Before those bullets fly however, we’re introduced rather quickly to our core group of characters. On one side you have Cillian Murphy as an Irishman who’s looking to buy the guns from and Sharlto Copley’s very thick accented Vernon, in a deal that has been facilitated by Justine (Brie Larson) and Ord (Armie Hammer) . The script, co-written by director Ben Wheatley and Amy Jump does its best to flesh out the characters, which it does well for some, but less so for others. Copley’s arms dealer is perhaps the shining light of this unpleasant mob. He’s a man who’s clearly got the eye for Justine, despite his less than pleasant attempts to flirt with her, amusing to the audience perhaps but less so for Justine. However, the pleasantries do not last for long, and soon enough everyone is armed and ready to kill,  and a fight to be the last man (or woman?) standing ensues.

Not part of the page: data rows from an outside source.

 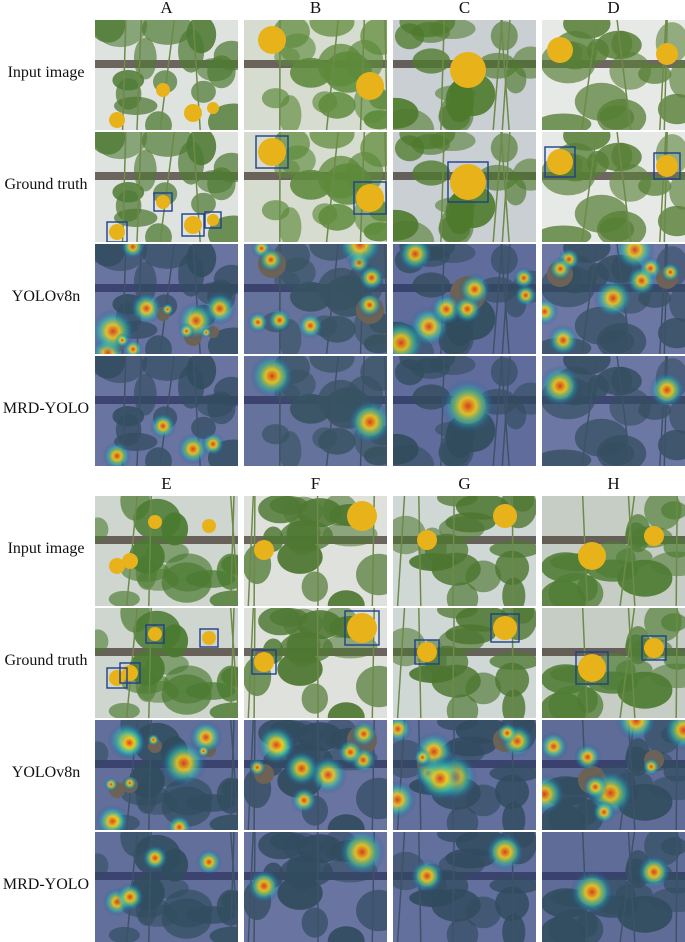 What do you see at coordinates (46, 185) in the screenshot?
I see `row-label: Ground truth` at bounding box center [46, 185].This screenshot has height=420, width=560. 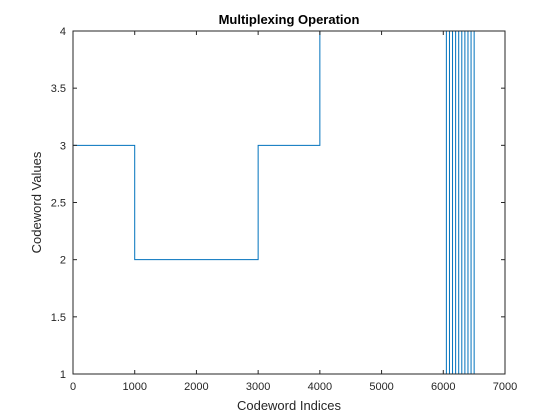 What do you see at coordinates (63, 32) in the screenshot?
I see `y-tick-label: 4` at bounding box center [63, 32].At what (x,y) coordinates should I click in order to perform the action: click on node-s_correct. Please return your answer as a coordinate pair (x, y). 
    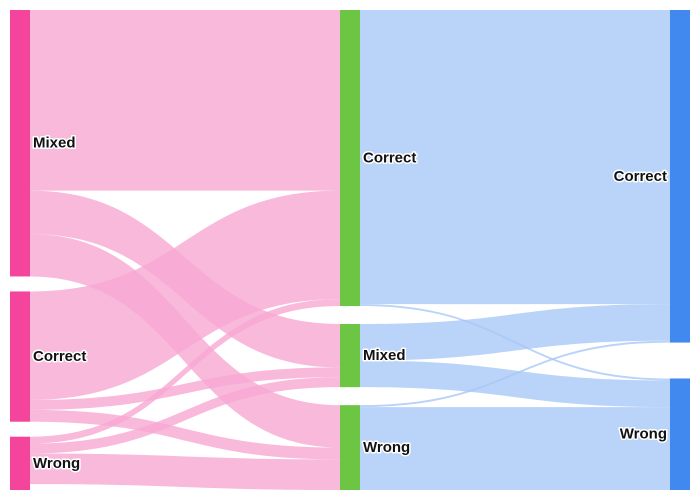
    Looking at the image, I should click on (20, 356). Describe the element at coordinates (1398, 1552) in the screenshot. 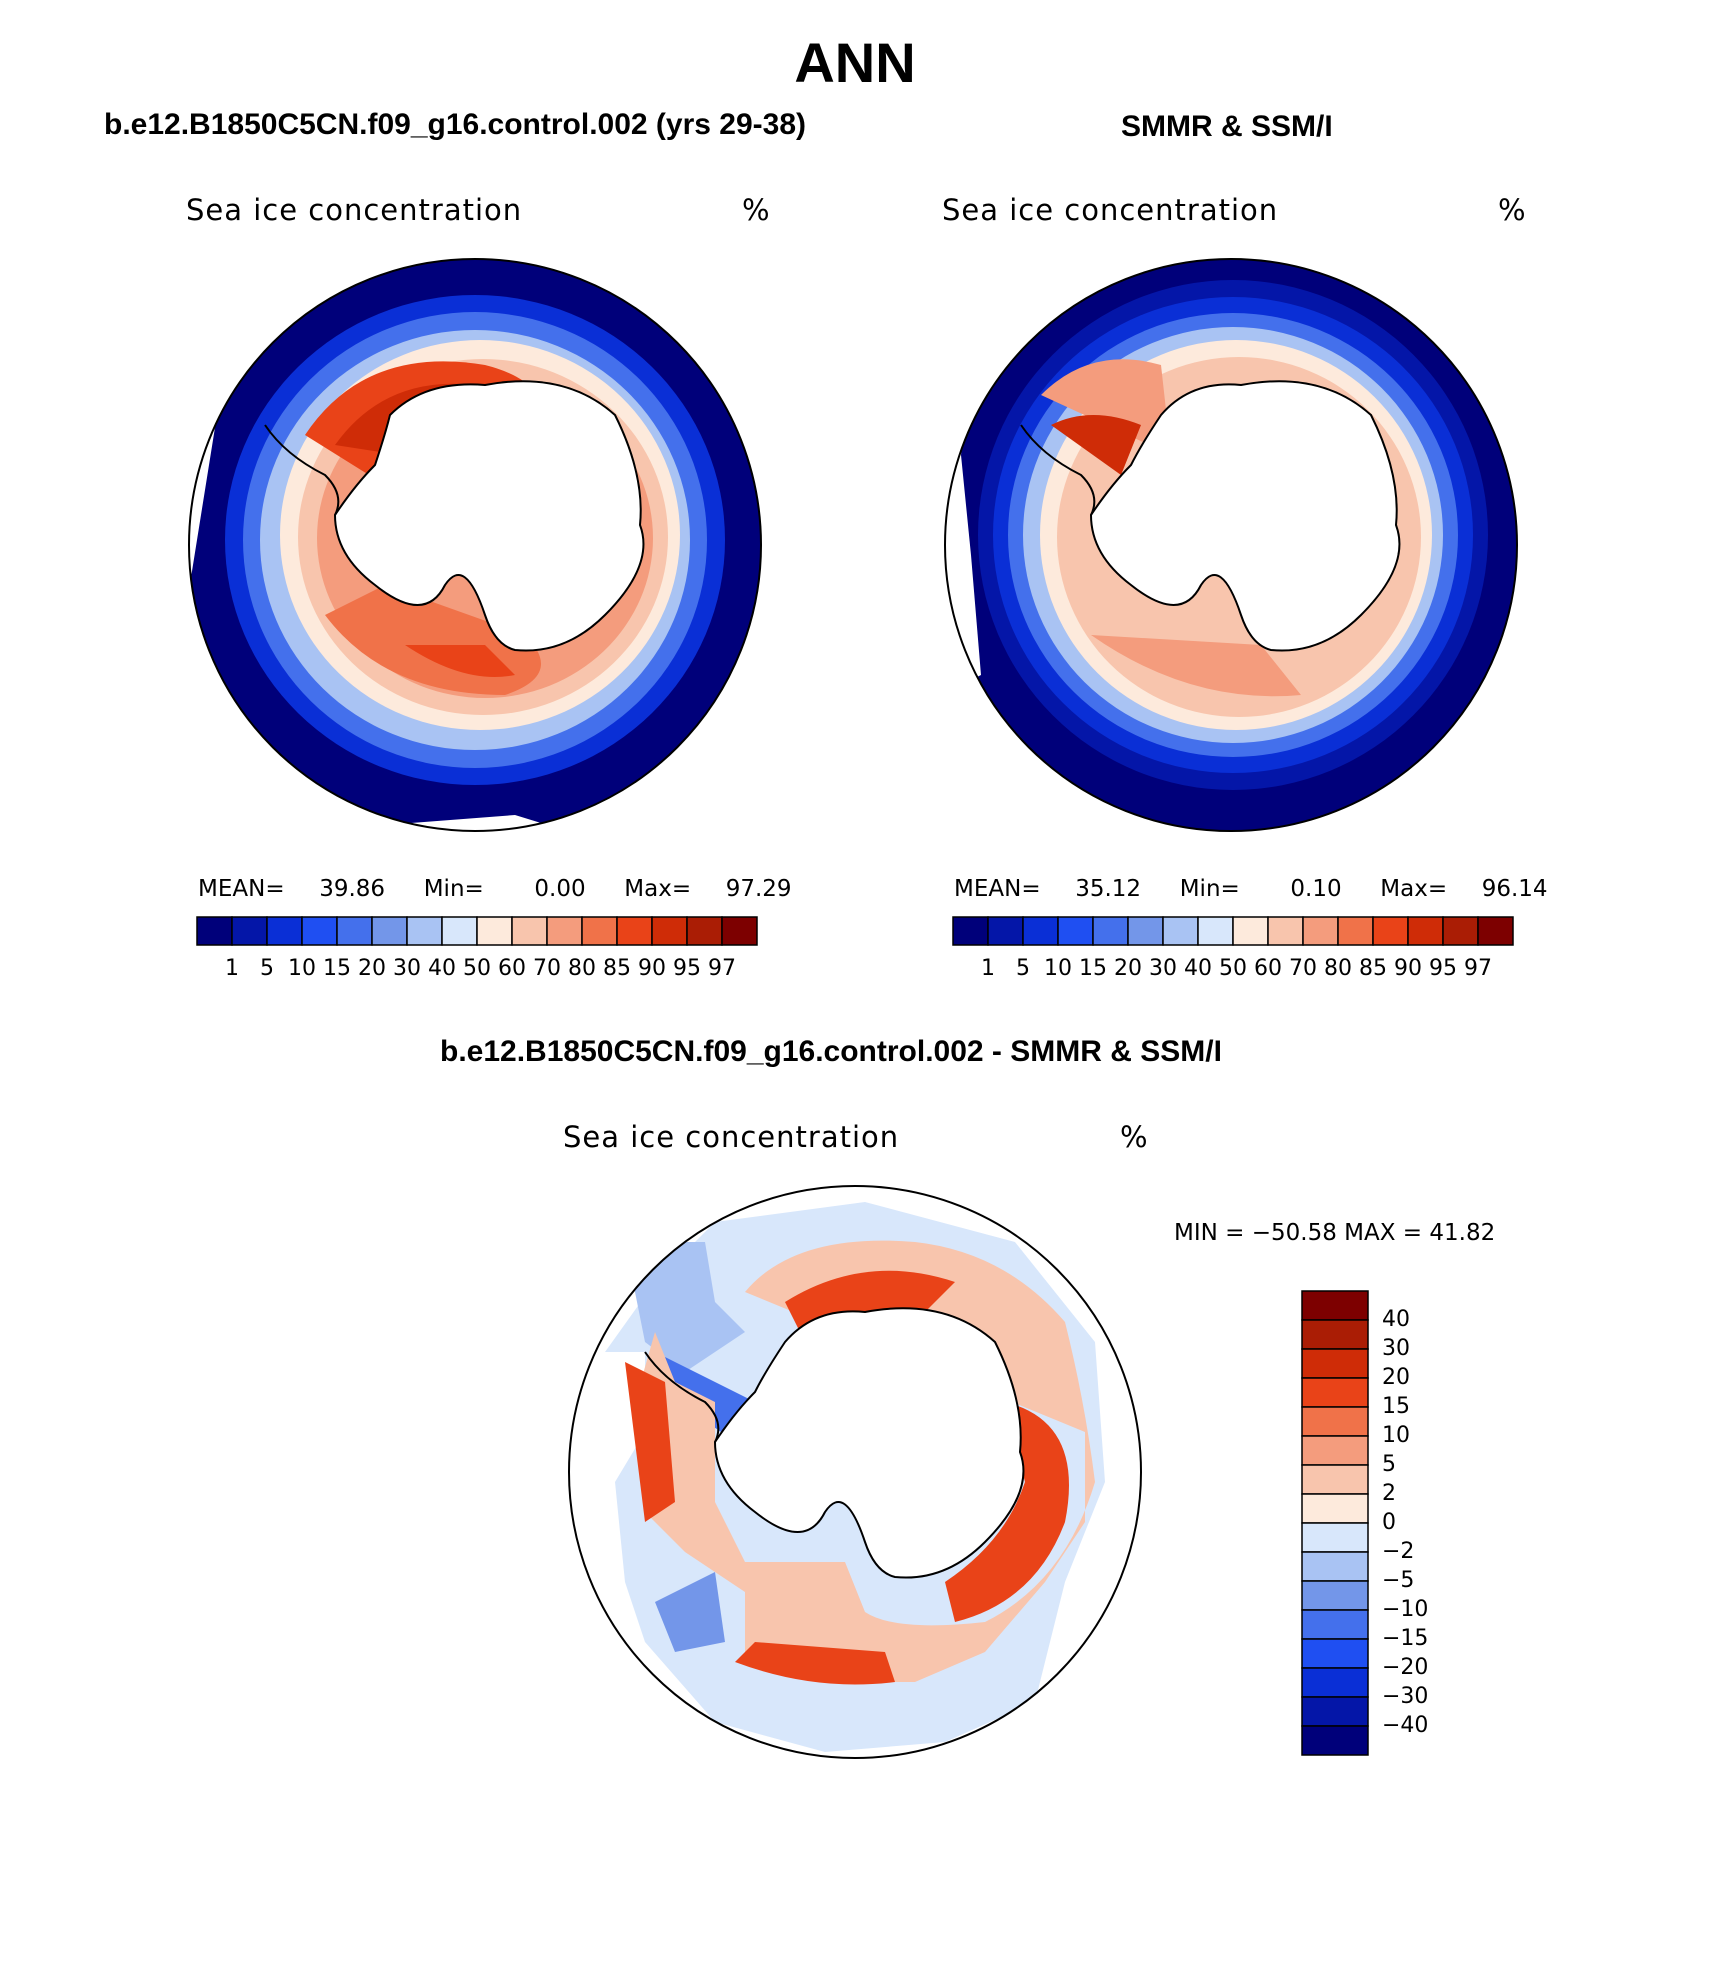

I see `colorbar-tick-label: −2` at that location.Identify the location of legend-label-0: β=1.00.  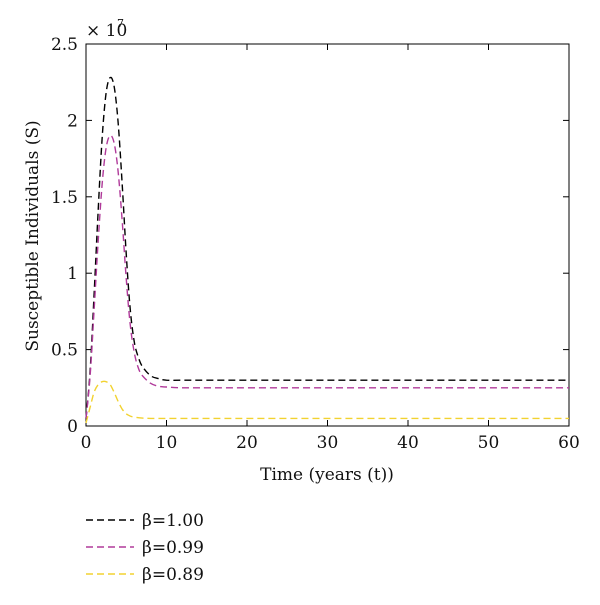
(173, 521).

Immediate, the film has the feel as if it was a film that was made in the era that it’s set, it has a real 1970s vibe to it. Wheatley and Jump’s script is filled with some very funny moments, with some superb lines of dialogue that feel almost as if Mr Tarantino himself wrote them. Speaking of, there will no doubt be comparisons to Reservoir Dogs given the premise and the similarity that everyone is soon turning on one another to create multiple Mexican stand off-ish situations. Except there’s no squad of men in your standard suits, as the clothes this time are a little bit more garish.

When the shooting is taking place it is gripping for the most part, however there are moments where the films lapses in terms of pace as the various crews lick their wounds in-between firing off a round of bullets, many of which do not find their targets. The nature of the shootouts are very stop-start with a lot of angry talking and yelling from the characters in between the exchanges of bullets and angry curse words being hurled, and lots of hobbling around desperately seeking cover from the bullets raining down upon them.

Wheatley helms the action by and large pretty well, the scenes are well cut together and the editing in scenes where there bullets are raining down is really well done. At the start, the tension is built really well as you know that someone is going to get trigger happy at a moment’s notice. Yet this tension is not maintained throughout the firestorm that ensues. The great humour and angry insults that the characters hurl at each other keeps the story going but for a 90 minute feature, it does drag at times, which given the premise of bullets here, bullets there and bullets everywhere is perplexing, but when the film does finally reach its conclusion, it’s a satisfying one that ensures it hits in target and in style too.

A stylish fusion of comedy and action, with some very quotable dialogue and mostly pulsating action sequences ensures that for the most part hits its target with precision.